Psychologists while being trained during their course to treat these patients are mentioned to have a talk with the family members of the addicted because the family plays a key role in motivating the addicted to change the habit that will not just ruin the patient, but also everyone sustaining in his periphery. A psychologist might start with the drinker, assessing all the symptoms and the problems that he faces or has experienced. This report of the experience of the drinker will help the psychologist determine what type of treatment might work perfectly.
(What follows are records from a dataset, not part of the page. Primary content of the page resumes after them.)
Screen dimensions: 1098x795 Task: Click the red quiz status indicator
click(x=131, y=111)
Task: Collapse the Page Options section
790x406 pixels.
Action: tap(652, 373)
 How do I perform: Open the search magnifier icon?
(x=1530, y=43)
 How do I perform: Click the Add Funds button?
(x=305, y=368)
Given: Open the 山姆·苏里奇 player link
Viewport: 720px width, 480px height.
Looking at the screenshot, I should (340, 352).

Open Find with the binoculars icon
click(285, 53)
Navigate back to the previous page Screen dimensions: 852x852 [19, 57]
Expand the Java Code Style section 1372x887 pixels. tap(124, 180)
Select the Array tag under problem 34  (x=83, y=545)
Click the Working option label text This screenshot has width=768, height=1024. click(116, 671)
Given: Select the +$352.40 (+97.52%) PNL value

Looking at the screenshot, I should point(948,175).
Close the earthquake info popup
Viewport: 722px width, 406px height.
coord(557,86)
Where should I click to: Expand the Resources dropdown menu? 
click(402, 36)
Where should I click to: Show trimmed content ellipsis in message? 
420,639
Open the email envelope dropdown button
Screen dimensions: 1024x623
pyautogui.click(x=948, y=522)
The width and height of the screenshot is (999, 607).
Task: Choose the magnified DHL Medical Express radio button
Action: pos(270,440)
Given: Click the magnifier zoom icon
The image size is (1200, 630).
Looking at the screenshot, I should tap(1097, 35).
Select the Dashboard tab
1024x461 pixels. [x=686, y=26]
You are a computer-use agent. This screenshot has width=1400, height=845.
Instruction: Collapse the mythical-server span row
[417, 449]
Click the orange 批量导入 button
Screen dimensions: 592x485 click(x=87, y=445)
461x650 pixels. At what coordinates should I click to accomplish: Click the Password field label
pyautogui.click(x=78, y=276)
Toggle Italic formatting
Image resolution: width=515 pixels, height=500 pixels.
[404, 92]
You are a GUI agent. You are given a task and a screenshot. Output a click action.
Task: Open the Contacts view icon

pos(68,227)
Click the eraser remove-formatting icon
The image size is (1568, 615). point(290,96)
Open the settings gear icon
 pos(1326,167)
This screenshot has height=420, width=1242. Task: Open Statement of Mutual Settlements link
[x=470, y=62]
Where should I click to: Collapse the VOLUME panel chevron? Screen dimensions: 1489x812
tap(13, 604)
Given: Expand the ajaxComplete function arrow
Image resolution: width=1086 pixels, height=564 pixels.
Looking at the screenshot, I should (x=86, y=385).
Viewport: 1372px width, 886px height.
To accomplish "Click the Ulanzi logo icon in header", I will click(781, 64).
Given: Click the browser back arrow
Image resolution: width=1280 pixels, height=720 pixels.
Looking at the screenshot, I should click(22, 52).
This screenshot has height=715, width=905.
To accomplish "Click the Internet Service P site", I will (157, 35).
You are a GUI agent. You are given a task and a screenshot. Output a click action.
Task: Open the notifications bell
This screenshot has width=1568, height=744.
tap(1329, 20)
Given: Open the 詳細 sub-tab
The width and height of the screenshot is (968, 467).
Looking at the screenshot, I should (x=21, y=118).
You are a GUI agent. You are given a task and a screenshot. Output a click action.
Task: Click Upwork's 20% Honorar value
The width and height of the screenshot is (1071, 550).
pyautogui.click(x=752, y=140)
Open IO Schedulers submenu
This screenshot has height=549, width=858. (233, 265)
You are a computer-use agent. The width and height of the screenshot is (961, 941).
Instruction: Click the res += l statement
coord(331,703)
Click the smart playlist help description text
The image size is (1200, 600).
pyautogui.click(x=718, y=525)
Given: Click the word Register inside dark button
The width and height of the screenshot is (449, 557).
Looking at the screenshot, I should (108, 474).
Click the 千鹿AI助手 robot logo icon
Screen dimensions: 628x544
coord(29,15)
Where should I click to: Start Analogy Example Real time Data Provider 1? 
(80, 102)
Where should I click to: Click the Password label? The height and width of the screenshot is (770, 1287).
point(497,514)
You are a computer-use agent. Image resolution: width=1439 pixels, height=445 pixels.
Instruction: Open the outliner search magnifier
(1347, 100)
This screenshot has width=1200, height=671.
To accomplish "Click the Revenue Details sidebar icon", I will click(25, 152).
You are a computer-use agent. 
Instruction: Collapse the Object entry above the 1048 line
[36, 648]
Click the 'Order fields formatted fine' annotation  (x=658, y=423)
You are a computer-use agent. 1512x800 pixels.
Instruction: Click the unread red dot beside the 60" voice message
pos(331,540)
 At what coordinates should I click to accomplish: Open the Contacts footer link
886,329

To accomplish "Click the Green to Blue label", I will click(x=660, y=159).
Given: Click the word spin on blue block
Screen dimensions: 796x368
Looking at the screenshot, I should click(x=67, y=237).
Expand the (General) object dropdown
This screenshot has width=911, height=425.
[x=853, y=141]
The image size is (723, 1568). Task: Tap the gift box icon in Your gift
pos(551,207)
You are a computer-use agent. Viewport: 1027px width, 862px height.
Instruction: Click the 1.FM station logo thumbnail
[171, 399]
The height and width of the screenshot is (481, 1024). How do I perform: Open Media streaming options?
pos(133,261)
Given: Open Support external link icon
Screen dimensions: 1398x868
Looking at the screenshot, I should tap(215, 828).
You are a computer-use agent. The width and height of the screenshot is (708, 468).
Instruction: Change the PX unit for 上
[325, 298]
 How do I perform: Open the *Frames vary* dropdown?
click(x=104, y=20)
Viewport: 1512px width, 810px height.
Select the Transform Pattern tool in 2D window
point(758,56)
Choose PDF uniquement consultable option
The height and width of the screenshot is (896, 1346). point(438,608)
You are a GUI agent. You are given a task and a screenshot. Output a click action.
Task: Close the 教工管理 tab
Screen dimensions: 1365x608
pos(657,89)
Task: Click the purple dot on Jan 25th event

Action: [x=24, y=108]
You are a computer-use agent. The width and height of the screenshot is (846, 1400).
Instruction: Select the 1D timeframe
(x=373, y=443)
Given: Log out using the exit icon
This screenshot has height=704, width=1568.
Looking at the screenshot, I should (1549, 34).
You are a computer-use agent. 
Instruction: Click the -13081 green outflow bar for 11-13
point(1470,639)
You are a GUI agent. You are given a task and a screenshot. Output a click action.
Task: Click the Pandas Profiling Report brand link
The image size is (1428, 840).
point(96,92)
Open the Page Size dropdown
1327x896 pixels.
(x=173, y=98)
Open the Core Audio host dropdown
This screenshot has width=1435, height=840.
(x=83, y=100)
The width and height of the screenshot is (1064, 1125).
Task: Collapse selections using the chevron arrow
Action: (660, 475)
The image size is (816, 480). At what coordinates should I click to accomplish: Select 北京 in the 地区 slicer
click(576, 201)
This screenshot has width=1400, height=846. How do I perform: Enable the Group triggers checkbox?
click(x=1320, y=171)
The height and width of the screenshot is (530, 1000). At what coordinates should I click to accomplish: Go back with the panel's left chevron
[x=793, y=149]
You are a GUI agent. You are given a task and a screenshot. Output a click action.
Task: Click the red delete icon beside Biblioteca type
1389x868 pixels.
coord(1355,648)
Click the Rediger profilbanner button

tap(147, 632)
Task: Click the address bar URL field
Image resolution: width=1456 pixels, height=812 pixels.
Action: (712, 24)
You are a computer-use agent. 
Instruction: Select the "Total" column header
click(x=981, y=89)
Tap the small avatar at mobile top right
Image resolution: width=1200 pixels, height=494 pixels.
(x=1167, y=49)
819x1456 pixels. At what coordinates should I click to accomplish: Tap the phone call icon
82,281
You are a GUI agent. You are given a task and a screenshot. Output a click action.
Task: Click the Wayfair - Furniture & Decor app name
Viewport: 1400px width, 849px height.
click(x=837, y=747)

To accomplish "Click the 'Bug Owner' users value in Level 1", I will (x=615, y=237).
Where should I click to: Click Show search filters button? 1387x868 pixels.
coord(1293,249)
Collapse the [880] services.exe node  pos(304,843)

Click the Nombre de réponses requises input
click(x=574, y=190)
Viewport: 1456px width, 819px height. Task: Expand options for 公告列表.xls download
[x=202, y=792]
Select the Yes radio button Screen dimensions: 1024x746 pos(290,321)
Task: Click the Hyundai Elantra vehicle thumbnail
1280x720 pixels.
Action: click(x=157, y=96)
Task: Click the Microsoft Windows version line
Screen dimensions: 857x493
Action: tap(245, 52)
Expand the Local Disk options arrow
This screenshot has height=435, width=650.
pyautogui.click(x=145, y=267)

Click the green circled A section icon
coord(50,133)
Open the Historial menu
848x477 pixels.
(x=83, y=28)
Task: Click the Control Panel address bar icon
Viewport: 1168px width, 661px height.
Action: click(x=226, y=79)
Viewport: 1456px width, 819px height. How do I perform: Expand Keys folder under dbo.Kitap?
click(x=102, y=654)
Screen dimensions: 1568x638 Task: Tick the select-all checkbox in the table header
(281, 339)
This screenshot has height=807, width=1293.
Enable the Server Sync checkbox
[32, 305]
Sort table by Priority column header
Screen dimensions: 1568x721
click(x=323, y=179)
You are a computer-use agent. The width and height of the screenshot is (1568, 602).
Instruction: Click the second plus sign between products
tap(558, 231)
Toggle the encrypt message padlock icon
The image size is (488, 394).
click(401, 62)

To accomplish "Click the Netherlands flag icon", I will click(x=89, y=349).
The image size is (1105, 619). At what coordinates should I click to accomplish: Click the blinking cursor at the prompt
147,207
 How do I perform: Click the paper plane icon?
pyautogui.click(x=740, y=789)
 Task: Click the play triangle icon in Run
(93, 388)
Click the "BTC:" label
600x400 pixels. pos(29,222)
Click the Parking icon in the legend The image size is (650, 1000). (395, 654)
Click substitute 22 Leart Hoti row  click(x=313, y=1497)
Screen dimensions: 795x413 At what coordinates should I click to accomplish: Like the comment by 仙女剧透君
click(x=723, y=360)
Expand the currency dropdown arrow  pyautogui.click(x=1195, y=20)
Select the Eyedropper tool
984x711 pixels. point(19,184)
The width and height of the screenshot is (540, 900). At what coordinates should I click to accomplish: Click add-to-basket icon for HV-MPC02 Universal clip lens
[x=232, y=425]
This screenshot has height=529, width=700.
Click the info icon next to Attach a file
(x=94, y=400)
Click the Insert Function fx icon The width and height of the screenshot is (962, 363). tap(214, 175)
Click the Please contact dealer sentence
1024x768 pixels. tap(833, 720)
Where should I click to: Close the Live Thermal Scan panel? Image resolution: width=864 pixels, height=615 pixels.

Jonathan B Lauter MD has been practicing for pretty long in New York and his experience says that therapies like cognitive-behavioral coping skills and motivational enhancement therapy work quite effectively to these addicted drinker, but it is indeed a time taking process. Lauter even provides marital, family, and group therapies, which often have proved to be helpful for repairing interpersonal relationships and resolves the drinking problem over the due course of time. He believes that family relationships do influence the drinking behavior, and can often help in changing during an individual’s recovery.

Because there’s a high risk of a patient to have multiple relapses and return back to the drinking habit, it is indeed necessary to consult with one of the trustworthy and experienced psychologist who’ve handled enough cases, and in this case no one can be better than Lauter. He has provided several referrals to self-help groups and additional support through continued involvement in such groups.